Declaring success, I will wait for Saturday to tidy the wiring inside the box, mount the box to the side of the battery box and install it back in the car.  Then I'll do the final wiring back up to the relay box and the rest of the conversion wiring harness.

Rear Trunk Hinges Complete

Well the saga of the rear trunk hinges has come to a conclusion!  After finding a replacement set and delivering them to the body shop, they blasted, primed and painted them to match the body color.

I buffed off the bracket and the pivot bolts.  I decided not to paint the brackets as they'll be sliding each time the trunk is opened and closed, scraping off the paint around the slot.

Here is the final parts assembly before installation.

And here is one of the brackets installed.  It's pretty tight in there with the battery box, so you can only see the pivot bolt in the upper-right.

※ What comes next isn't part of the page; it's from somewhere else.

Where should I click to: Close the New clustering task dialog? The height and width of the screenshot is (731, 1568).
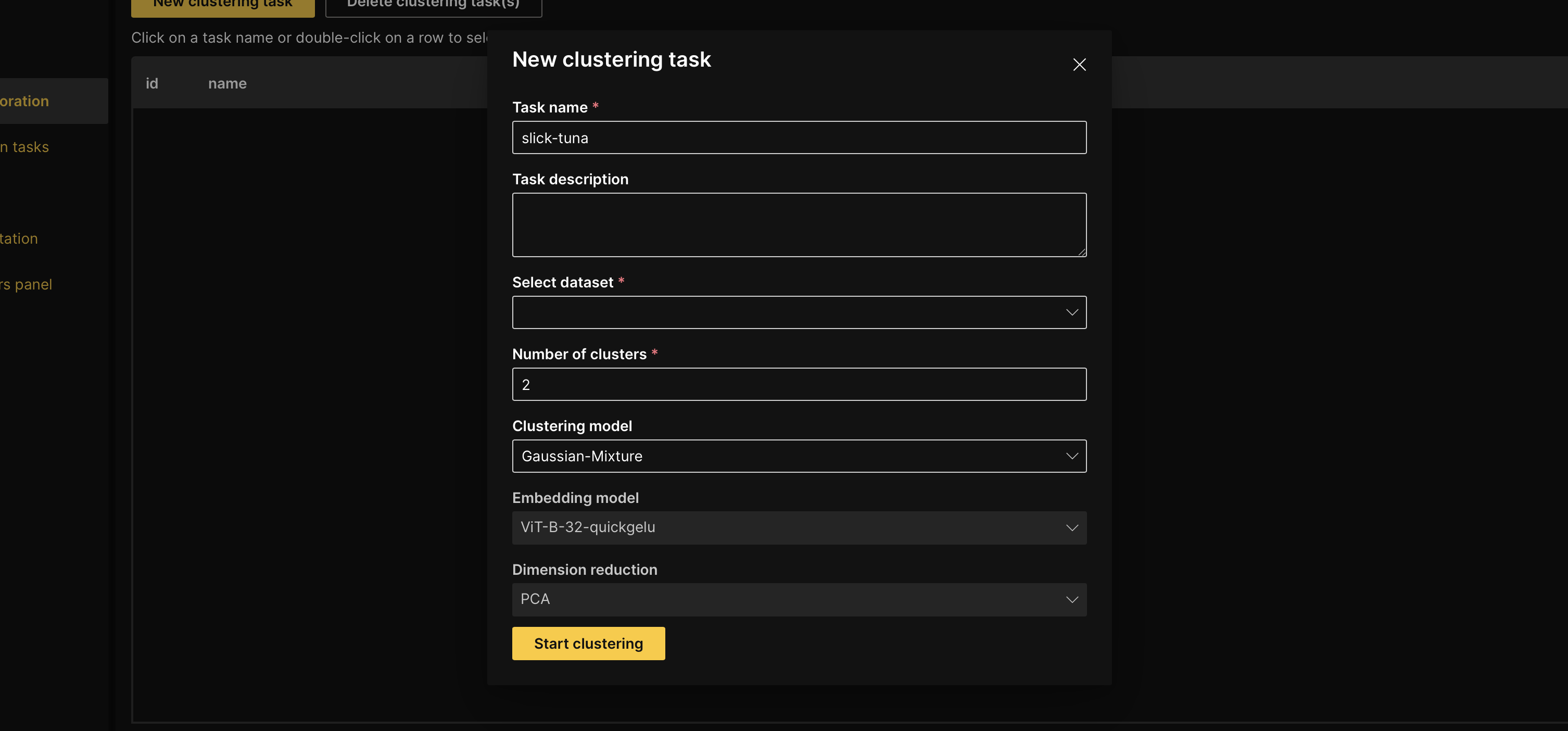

With the trunk lid aligned and hinges tightened, I installed the long-waiting Camp914 TrunkShox to match the set in the front trunk.  It was a very easy procedure.  First you drill two holes in the fresh trunk hinge and bolt in the pivot bracket.

Then you snap on the gas struts and mark where the rear pivot bracket needs to go.  You then drill and mount the bracket.

One minor complication is the strut is blocked by the ridge for the gasket between the trunk and engine area.

I gently lowered the trunk, marked the area to cut out, cut it out, sanded and primed, giving what you see below.  I mixed up some paint and painted this area to match the body color the next day after the primer dried.